Segment Open

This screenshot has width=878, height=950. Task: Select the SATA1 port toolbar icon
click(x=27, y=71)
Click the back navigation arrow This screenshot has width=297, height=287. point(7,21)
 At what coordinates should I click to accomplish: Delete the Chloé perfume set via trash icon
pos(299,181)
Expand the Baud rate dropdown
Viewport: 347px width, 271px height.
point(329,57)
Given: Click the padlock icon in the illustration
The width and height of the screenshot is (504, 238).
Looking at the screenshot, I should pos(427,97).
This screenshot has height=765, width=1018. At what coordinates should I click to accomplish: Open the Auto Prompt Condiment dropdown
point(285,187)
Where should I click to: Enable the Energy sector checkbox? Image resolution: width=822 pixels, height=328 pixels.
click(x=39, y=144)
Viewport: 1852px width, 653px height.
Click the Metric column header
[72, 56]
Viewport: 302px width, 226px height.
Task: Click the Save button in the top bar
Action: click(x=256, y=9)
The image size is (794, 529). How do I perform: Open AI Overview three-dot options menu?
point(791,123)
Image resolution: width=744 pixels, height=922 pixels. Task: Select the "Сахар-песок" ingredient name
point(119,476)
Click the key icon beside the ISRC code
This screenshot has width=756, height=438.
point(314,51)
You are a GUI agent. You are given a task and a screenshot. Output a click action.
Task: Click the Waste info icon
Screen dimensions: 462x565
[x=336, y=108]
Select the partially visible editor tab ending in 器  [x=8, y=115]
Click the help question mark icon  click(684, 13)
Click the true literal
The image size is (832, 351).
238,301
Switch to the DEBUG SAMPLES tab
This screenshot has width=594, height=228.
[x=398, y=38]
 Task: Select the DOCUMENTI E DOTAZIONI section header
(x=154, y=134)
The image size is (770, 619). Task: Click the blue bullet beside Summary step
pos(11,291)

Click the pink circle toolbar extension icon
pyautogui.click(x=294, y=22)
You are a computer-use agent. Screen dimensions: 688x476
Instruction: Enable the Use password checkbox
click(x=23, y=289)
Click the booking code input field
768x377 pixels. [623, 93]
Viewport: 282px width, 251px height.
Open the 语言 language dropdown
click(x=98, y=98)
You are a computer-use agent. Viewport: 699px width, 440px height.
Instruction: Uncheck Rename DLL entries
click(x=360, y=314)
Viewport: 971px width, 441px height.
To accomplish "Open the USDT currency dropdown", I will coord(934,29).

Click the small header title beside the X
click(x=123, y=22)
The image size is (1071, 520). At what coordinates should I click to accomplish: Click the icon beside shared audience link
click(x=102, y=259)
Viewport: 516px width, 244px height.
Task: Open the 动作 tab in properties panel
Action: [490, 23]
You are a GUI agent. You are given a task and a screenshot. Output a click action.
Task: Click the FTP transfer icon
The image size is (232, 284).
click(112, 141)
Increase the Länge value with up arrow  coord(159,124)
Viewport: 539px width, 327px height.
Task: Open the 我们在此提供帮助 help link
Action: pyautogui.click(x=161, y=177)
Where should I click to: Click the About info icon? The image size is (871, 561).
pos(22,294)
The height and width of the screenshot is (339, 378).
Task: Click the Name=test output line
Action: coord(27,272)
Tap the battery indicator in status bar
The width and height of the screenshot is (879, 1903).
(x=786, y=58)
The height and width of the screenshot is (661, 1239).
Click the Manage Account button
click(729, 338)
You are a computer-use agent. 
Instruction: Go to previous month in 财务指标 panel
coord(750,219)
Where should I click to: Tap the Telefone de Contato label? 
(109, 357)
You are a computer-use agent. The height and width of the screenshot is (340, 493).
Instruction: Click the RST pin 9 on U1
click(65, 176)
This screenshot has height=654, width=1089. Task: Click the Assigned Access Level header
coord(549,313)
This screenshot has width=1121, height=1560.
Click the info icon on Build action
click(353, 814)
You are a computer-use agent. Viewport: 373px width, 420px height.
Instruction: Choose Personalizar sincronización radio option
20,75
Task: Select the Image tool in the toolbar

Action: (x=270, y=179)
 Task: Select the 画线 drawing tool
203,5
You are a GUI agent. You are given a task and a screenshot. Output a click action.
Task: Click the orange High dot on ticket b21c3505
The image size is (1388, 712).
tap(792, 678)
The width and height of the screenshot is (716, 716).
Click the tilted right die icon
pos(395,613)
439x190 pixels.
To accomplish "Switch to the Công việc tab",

Segment Closed

Each entry above should be retyped exactly, with nothing missed.

▸ Task answer:
This screenshot has width=878, height=950. Task: Select the SATA1 port toolbar icon
click(x=27, y=71)
Click the back navigation arrow This screenshot has width=297, height=287. point(7,21)
 At what coordinates should I click to accomplish: Delete the Chloé perfume set via trash icon
pos(299,181)
Expand the Baud rate dropdown
Viewport: 347px width, 271px height.
point(329,57)
Given: Click the padlock icon in the illustration
The width and height of the screenshot is (504, 238).
Looking at the screenshot, I should pos(427,97).
This screenshot has height=765, width=1018. At what coordinates should I click to accomplish: Open the Auto Prompt Condiment dropdown
point(285,187)
Where should I click to: Enable the Energy sector checkbox? Image resolution: width=822 pixels, height=328 pixels.
click(x=39, y=144)
Viewport: 1852px width, 653px height.
Click the Metric column header
[72, 56]
Viewport: 302px width, 226px height.
Task: Click the Save button in the top bar
Action: click(x=256, y=9)
The image size is (794, 529). How do I perform: Open AI Overview three-dot options menu?
point(791,123)
Image resolution: width=744 pixels, height=922 pixels. Task: Select the "Сахар-песок" ingredient name
point(119,476)
Click the key icon beside the ISRC code
This screenshot has width=756, height=438.
point(314,51)
You are a GUI agent. You are given a task and a screenshot. Output a click action.
Task: Click the Waste info icon
Screen dimensions: 462x565
[x=336, y=108]
Select the partially visible editor tab ending in 器  [x=8, y=115]
Click the help question mark icon  click(684, 13)
Click the true literal
The image size is (832, 351).
238,301
Switch to the DEBUG SAMPLES tab
This screenshot has width=594, height=228.
[x=398, y=38]
 Task: Select the DOCUMENTI E DOTAZIONI section header
(x=154, y=134)
The image size is (770, 619). Task: Click the blue bullet beside Summary step
pos(11,291)

Click the pink circle toolbar extension icon
pyautogui.click(x=294, y=22)
You are a computer-use agent. Screen dimensions: 688x476
Instruction: Enable the Use password checkbox
click(x=23, y=289)
Click the booking code input field
768x377 pixels. [623, 93]
Viewport: 282px width, 251px height.
Open the 语言 language dropdown
click(x=98, y=98)
You are a computer-use agent. Viewport: 699px width, 440px height.
Instruction: Uncheck Rename DLL entries
click(x=360, y=314)
Viewport: 971px width, 441px height.
To accomplish "Open the USDT currency dropdown", I will coord(934,29).

Click the small header title beside the X
click(x=123, y=22)
The image size is (1071, 520). At what coordinates should I click to accomplish: Click the icon beside shared audience link
click(x=102, y=259)
Viewport: 516px width, 244px height.
Task: Open the 动作 tab in properties panel
Action: [490, 23]
You are a GUI agent. You are given a task and a screenshot. Output a click action.
Task: Click the FTP transfer icon
The image size is (232, 284).
click(112, 141)
Increase the Länge value with up arrow  coord(159,124)
Viewport: 539px width, 327px height.
Task: Open the 我们在此提供帮助 help link
Action: pyautogui.click(x=161, y=177)
Where should I click to: Click the About info icon? The image size is (871, 561).
pos(22,294)
The height and width of the screenshot is (339, 378).
Task: Click the Name=test output line
Action: coord(27,272)
Tap the battery indicator in status bar
The width and height of the screenshot is (879, 1903).
(x=786, y=58)
The height and width of the screenshot is (661, 1239).
Click the Manage Account button
click(729, 338)
You are a computer-use agent. 
Instruction: Go to previous month in 财务指标 panel
coord(750,219)
Where should I click to: Tap the Telefone de Contato label? 
(109, 357)
You are a computer-use agent. The height and width of the screenshot is (340, 493).
Instruction: Click the RST pin 9 on U1
click(65, 176)
This screenshot has height=654, width=1089. Task: Click the Assigned Access Level header
coord(549,313)
This screenshot has width=1121, height=1560.
Click the info icon on Build action
click(353, 814)
You are a computer-use agent. Viewport: 373px width, 420px height.
Instruction: Choose Personalizar sincronización radio option
20,75
Task: Select the Image tool in the toolbar

Action: (x=270, y=179)
 Task: Select the 画线 drawing tool
203,5
You are a GUI agent. You are given a task and a screenshot. Output a click action.
Task: Click the orange High dot on ticket b21c3505
The image size is (1388, 712).
tap(792, 678)
The width and height of the screenshot is (716, 716).
Click the tilted right die icon
pos(395,613)
439x190 pixels.
To accomplish "Switch to the Công việc tab",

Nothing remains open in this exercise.